Das Hauptproblem dieser Person ist, daß er sich für einen irrsinnig gewieften Politiker, und darüber hinaus für übermäßig intelligent und wortgewandt hält, was er in keiner Weise ist und aufgrund seiner Dummheit nicht erkennt (Vgl. DUNNING et al.-"Dunning-Kruger Effect")
petzner wurde nicht zurückgepfiffen, sondern der verdacht liegt nahe, dass er für sich was ausgehandelt hat
er war ja ein paar tage vorher bei dörfler im büro
das erklärte der petzi mit einem gespräch über die connect-affäre, in der er ja mit dörfler und den rest der kärntner fpö gemeinsam verwickelt ist
aber wenn man mal eine absprache? in einem ermittlungsverfahren als ausrede verwenden muss
wirds echt absurd
mein verdacht, bucher will den petzi auch nicht unbedingt, und der petzi will wieder nach kärnten zur kärntner fpö
Ihr Medien seit so sensationstgeil das ihr auf die kleinste MÜCKE anspringt nur um die Auflage zu steigern.

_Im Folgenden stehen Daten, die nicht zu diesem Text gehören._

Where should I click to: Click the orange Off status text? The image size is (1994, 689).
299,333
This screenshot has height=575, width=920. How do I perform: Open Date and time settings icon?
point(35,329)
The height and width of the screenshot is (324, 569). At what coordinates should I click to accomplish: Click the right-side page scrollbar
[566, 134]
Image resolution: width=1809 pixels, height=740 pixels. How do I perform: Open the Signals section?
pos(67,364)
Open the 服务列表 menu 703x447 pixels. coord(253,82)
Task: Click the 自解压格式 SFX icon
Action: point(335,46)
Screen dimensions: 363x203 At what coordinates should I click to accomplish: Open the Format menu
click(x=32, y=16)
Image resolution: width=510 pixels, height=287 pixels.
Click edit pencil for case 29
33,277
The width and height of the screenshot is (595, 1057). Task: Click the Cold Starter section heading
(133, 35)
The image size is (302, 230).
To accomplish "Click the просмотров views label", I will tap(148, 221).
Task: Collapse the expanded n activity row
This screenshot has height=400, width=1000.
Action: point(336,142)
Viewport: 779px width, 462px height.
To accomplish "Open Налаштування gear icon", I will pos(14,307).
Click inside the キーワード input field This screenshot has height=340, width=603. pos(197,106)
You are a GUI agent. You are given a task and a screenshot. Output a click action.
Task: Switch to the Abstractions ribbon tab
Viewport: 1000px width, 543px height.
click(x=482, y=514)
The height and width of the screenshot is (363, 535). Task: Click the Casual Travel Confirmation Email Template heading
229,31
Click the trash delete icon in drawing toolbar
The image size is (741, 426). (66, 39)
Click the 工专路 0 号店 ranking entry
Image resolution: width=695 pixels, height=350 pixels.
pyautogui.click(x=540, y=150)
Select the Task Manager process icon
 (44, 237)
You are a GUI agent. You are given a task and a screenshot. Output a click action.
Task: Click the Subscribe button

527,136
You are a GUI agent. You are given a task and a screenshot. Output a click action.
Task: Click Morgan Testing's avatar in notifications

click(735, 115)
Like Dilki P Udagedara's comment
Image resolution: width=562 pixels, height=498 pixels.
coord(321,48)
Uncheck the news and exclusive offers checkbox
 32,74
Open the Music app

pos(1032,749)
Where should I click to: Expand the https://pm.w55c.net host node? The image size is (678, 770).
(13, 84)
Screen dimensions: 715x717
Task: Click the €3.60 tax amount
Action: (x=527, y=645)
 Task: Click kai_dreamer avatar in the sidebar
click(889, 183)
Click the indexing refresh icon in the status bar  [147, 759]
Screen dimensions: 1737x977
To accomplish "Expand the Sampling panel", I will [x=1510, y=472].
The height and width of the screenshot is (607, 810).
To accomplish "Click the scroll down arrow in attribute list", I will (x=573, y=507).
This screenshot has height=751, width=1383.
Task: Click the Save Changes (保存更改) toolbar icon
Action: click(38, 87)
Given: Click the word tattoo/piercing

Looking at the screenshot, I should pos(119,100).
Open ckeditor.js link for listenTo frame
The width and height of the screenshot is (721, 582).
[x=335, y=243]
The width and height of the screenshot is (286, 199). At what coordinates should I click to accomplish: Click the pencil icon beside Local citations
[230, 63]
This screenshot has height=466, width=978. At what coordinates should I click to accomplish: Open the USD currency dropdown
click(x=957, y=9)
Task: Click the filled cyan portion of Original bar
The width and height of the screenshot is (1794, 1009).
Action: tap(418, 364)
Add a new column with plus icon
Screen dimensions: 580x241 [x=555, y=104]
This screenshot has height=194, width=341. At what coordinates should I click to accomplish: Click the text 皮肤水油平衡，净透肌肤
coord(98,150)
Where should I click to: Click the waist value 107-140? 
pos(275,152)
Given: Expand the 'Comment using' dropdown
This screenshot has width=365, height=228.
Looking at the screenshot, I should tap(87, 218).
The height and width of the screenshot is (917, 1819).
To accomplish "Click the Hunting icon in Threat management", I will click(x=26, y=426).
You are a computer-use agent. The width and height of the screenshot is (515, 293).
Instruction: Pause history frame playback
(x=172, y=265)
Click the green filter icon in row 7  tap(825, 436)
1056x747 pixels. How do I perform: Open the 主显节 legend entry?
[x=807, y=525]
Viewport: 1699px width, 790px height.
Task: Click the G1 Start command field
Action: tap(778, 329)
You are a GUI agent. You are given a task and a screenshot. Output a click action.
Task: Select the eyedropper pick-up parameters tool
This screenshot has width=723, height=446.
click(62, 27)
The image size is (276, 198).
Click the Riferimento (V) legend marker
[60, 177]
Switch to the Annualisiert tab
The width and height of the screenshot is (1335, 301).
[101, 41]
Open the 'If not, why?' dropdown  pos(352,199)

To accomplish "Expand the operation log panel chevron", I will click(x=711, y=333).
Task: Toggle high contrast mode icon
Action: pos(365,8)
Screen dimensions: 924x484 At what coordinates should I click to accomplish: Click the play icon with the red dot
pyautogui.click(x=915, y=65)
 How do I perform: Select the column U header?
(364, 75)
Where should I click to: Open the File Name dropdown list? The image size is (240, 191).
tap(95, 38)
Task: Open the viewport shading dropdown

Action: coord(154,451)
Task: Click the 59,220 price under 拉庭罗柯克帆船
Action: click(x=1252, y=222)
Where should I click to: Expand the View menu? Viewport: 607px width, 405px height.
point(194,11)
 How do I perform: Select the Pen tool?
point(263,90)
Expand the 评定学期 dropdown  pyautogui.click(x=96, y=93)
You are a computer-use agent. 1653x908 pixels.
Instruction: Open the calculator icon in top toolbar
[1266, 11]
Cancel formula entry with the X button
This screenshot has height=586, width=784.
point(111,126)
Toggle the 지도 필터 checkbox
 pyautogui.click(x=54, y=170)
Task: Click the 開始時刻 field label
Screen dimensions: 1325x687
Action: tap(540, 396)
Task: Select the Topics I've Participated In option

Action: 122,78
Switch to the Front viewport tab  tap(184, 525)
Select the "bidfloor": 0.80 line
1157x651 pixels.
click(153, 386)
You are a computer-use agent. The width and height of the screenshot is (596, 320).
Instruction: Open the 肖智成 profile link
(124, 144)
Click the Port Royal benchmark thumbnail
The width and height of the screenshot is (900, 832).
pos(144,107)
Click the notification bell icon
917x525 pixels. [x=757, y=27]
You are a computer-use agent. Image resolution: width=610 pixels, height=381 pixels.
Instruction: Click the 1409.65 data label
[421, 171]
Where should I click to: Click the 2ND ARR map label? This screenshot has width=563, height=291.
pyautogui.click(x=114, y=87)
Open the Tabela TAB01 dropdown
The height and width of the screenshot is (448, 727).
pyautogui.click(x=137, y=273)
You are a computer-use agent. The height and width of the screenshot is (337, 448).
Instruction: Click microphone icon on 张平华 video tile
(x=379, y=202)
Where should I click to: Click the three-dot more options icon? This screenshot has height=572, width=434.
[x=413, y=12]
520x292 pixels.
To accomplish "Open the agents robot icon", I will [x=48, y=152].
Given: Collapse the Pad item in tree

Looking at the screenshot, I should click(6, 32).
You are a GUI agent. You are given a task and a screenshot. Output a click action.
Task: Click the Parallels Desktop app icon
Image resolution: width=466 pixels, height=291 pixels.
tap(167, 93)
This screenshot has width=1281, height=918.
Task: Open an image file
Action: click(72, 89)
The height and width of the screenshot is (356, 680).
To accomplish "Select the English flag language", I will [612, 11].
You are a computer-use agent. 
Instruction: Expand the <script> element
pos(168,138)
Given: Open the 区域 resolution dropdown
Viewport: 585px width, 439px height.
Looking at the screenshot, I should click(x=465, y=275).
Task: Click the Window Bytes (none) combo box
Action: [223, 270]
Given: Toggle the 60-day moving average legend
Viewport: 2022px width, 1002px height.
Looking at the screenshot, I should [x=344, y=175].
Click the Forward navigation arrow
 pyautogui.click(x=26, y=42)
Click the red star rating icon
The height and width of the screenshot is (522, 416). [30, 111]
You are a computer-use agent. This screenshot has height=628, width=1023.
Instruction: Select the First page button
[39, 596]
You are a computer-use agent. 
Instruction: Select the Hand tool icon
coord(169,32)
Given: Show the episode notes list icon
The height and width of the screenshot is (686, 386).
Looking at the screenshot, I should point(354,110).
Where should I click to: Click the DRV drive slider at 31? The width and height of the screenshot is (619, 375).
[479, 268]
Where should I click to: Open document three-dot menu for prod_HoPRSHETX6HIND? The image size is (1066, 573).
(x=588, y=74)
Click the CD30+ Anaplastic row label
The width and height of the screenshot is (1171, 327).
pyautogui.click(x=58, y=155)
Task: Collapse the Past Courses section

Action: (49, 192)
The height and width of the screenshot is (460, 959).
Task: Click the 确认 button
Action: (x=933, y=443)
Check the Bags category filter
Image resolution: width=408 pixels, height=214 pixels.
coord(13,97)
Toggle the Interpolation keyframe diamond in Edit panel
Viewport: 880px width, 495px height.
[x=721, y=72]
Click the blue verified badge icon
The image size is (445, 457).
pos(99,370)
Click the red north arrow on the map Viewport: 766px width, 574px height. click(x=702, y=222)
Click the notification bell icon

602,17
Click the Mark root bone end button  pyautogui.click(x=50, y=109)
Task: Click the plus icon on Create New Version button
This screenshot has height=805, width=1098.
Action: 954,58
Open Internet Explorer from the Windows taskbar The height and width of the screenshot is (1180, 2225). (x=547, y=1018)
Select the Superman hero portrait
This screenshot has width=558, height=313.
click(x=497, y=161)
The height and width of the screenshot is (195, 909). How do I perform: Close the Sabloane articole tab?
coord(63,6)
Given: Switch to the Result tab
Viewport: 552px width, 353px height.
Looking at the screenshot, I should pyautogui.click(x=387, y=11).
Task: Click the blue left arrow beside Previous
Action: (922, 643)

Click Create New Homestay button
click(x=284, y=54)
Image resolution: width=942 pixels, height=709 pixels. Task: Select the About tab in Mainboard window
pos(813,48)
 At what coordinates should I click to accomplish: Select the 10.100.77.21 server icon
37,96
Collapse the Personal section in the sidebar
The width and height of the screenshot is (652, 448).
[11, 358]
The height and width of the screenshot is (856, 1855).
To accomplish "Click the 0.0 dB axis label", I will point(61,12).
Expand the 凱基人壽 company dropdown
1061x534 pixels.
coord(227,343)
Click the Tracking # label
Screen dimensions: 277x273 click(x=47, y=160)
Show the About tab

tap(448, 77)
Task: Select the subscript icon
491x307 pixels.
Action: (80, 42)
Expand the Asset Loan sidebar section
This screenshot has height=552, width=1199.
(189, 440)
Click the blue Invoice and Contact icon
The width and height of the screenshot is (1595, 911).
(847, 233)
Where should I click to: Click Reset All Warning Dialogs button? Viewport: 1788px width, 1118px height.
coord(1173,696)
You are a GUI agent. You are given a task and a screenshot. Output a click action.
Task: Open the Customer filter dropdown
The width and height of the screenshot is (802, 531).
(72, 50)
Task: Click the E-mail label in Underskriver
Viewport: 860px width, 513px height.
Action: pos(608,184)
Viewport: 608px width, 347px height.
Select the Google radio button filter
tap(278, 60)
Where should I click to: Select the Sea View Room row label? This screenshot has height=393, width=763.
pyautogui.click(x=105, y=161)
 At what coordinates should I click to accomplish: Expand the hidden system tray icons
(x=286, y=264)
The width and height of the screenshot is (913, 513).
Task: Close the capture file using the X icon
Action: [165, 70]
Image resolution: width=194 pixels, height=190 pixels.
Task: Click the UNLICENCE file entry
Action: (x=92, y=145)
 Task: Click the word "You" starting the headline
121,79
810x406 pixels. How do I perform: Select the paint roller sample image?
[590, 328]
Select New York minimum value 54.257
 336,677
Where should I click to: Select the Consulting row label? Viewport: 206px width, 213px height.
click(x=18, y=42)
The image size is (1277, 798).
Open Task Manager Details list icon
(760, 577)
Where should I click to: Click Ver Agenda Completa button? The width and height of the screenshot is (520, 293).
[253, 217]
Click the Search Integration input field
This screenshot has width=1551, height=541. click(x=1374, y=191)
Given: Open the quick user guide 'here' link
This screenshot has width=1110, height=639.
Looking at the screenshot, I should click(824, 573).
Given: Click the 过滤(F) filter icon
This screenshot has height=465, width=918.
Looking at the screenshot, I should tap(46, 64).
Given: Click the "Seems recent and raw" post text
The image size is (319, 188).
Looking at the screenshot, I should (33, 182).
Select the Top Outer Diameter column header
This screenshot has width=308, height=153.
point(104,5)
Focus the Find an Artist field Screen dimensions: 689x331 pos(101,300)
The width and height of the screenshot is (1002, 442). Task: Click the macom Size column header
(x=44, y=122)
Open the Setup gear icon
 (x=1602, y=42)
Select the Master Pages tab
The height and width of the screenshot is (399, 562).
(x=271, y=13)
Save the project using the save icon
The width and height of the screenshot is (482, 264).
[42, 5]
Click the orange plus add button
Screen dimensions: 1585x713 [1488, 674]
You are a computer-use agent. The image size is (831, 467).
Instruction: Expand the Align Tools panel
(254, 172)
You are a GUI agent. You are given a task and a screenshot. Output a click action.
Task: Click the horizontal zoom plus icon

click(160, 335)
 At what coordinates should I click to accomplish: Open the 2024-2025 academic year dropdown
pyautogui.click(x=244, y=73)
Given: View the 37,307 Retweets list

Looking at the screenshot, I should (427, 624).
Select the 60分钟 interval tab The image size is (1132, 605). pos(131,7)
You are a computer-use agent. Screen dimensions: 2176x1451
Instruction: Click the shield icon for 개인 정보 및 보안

Den Arikel ingesmat find ich ganz witzig weil der standard himself nicht wenig dazu beigetragen hat Petzner als den Aufdecker schlechthin ins Rampenlicht zu zerren...aber ja war es wieder mal die Umsonstzeitung Österreich.
Ist wahrscheinlich gesponsert von den Dermatologen. Gratis-STUNDEN im nächst erreichbaren Solarium.
Witzig ist er auch, der Petzi, reizt mich immer zum lachen. Eine komische Figur, auf jeden Fall.
Vielleicht könnte man ihn im Fasching verwenden, in Villach. Er braucht ja bald eine neue Beschäftigung, nachdem er den "politischen" Laufsteg verlassen hat.
"Der Richter brauchte wesentlich kürzer als die Journalisten, die Substanz von Petzners Aussage einzuschätzen. "Sie reden Wischiwaschi", fuhr er den Zeugen laut "Österreich" an"
Köstlich!
Und... er wird nicht mehr lang in einem "Amt" sein, gnaz einfach weil das BZÖ die Hürde nicht mehr schafft. Warum auch, sind ja nur für die Katz !
Also, Petzner genießen, solange es ihn noch gibt.
Danach residiert er nur mehr im Solarium. Es lebe das Melanom.